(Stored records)

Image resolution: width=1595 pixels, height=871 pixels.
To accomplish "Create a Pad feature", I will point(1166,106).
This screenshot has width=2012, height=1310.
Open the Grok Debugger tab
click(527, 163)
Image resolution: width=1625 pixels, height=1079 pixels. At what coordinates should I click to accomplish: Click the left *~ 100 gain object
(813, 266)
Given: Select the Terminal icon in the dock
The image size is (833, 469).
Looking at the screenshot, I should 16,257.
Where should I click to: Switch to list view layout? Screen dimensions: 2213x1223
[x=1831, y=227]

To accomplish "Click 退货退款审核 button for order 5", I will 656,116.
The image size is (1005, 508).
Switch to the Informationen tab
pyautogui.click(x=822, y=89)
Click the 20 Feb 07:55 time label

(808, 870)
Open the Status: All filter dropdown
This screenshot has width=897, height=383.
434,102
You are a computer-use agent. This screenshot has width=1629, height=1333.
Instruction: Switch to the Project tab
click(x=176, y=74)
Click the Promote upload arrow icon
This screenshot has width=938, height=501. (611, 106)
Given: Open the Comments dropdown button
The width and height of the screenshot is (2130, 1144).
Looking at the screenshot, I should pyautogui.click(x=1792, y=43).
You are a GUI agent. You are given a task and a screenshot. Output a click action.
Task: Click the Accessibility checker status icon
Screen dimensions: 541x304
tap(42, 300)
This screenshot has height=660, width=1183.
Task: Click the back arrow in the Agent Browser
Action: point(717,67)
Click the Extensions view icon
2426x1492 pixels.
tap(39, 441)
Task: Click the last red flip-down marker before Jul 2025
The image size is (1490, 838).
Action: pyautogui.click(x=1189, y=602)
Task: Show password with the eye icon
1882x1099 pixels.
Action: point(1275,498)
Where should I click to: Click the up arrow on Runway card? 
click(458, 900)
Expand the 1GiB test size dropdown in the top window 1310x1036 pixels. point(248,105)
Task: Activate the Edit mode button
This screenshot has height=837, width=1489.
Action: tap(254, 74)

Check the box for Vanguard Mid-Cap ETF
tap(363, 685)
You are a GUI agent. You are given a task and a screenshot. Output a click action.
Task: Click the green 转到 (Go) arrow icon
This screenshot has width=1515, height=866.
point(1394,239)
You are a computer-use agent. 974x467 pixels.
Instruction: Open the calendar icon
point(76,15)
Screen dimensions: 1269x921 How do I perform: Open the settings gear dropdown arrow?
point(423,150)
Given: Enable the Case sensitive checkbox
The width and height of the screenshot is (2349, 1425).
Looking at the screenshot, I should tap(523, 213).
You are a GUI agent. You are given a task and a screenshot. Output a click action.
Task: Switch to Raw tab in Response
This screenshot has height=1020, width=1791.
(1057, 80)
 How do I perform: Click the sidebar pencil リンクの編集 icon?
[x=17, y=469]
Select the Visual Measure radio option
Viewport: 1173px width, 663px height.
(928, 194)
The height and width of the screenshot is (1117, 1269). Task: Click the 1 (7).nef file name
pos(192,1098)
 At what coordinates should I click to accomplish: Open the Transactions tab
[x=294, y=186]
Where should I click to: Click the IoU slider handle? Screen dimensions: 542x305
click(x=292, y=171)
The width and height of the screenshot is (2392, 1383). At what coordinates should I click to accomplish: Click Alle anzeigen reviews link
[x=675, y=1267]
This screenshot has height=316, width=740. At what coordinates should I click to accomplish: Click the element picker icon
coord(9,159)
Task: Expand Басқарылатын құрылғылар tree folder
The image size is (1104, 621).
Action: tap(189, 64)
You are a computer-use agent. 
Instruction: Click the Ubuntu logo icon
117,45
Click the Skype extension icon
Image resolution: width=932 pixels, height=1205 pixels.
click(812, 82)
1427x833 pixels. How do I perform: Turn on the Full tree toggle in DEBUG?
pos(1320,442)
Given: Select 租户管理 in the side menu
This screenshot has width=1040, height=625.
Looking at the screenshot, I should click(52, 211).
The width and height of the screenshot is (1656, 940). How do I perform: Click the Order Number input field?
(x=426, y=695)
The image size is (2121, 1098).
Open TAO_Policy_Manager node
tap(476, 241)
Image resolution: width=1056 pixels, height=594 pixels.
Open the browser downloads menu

> [Exercise objective]:
Every entry is to be restated exactly, with no line dropped.

> [Result for this exercise]:
Image resolution: width=1595 pixels, height=871 pixels.
To accomplish "Create a Pad feature", I will point(1166,106).
This screenshot has width=2012, height=1310.
Open the Grok Debugger tab
click(527, 163)
Image resolution: width=1625 pixels, height=1079 pixels. At what coordinates should I click to accomplish: Click the left *~ 100 gain object
(813, 266)
Given: Select the Terminal icon in the dock
The image size is (833, 469).
Looking at the screenshot, I should 16,257.
Where should I click to: Switch to list view layout? Screen dimensions: 2213x1223
[x=1831, y=227]

To accomplish "Click 退货退款审核 button for order 5", I will 656,116.
The image size is (1005, 508).
Switch to the Informationen tab
pyautogui.click(x=822, y=89)
Click the 20 Feb 07:55 time label

(808, 870)
Open the Status: All filter dropdown
This screenshot has width=897, height=383.
434,102
You are a computer-use agent. This screenshot has width=1629, height=1333.
Instruction: Switch to the Project tab
click(x=176, y=74)
Click the Promote upload arrow icon
This screenshot has width=938, height=501. (611, 106)
Given: Open the Comments dropdown button
The width and height of the screenshot is (2130, 1144).
Looking at the screenshot, I should pyautogui.click(x=1792, y=43).
You are a GUI agent. You are given a task and a screenshot. Output a click action.
Task: Click the Accessibility checker status icon
Screen dimensions: 541x304
tap(42, 300)
This screenshot has height=660, width=1183.
Task: Click the back arrow in the Agent Browser
Action: point(717,67)
Click the Extensions view icon
2426x1492 pixels.
tap(39, 441)
Task: Click the last red flip-down marker before Jul 2025
The image size is (1490, 838).
Action: pyautogui.click(x=1189, y=602)
Task: Show password with the eye icon
1882x1099 pixels.
Action: point(1275,498)
Where should I click to: Click the up arrow on Runway card? 
click(458, 900)
Expand the 1GiB test size dropdown in the top window 1310x1036 pixels. point(248,105)
Task: Activate the Edit mode button
This screenshot has height=837, width=1489.
Action: tap(254, 74)

Check the box for Vanguard Mid-Cap ETF
tap(363, 685)
You are a GUI agent. You are given a task and a screenshot. Output a click action.
Task: Click the green 转到 (Go) arrow icon
This screenshot has width=1515, height=866.
point(1394,239)
You are a computer-use agent. 974x467 pixels.
Instruction: Open the calendar icon
point(76,15)
Screen dimensions: 1269x921 How do I perform: Open the settings gear dropdown arrow?
point(423,150)
Given: Enable the Case sensitive checkbox
The width and height of the screenshot is (2349, 1425).
Looking at the screenshot, I should tap(523, 213).
You are a GUI agent. You are given a task and a screenshot. Output a click action.
Task: Switch to Raw tab in Response
This screenshot has height=1020, width=1791.
(1057, 80)
 How do I perform: Click the sidebar pencil リンクの編集 icon?
[x=17, y=469]
Select the Visual Measure radio option
Viewport: 1173px width, 663px height.
(928, 194)
The height and width of the screenshot is (1117, 1269). Task: Click the 1 (7).nef file name
pos(192,1098)
 At what coordinates should I click to accomplish: Open the Transactions tab
[x=294, y=186]
Where should I click to: Click the IoU slider handle? Screen dimensions: 542x305
click(x=292, y=171)
The width and height of the screenshot is (2392, 1383). At what coordinates should I click to accomplish: Click Alle anzeigen reviews link
[x=675, y=1267]
This screenshot has height=316, width=740. At what coordinates should I click to accomplish: Click the element picker icon
coord(9,159)
Task: Expand Басқарылатын құрылғылар tree folder
The image size is (1104, 621).
Action: tap(189, 64)
You are a computer-use agent. 
Instruction: Click the Ubuntu logo icon
117,45
Click the Skype extension icon
Image resolution: width=932 pixels, height=1205 pixels.
click(812, 82)
1427x833 pixels. How do I perform: Turn on the Full tree toggle in DEBUG?
pos(1320,442)
Given: Select 租户管理 in the side menu
This screenshot has width=1040, height=625.
Looking at the screenshot, I should click(52, 211).
The width and height of the screenshot is (1656, 940). How do I perform: Click the Order Number input field?
(x=426, y=695)
The image size is (2121, 1098).
Open TAO_Policy_Manager node
tap(476, 241)
Image resolution: width=1056 pixels, height=594 pixels.
Open the browser downloads menu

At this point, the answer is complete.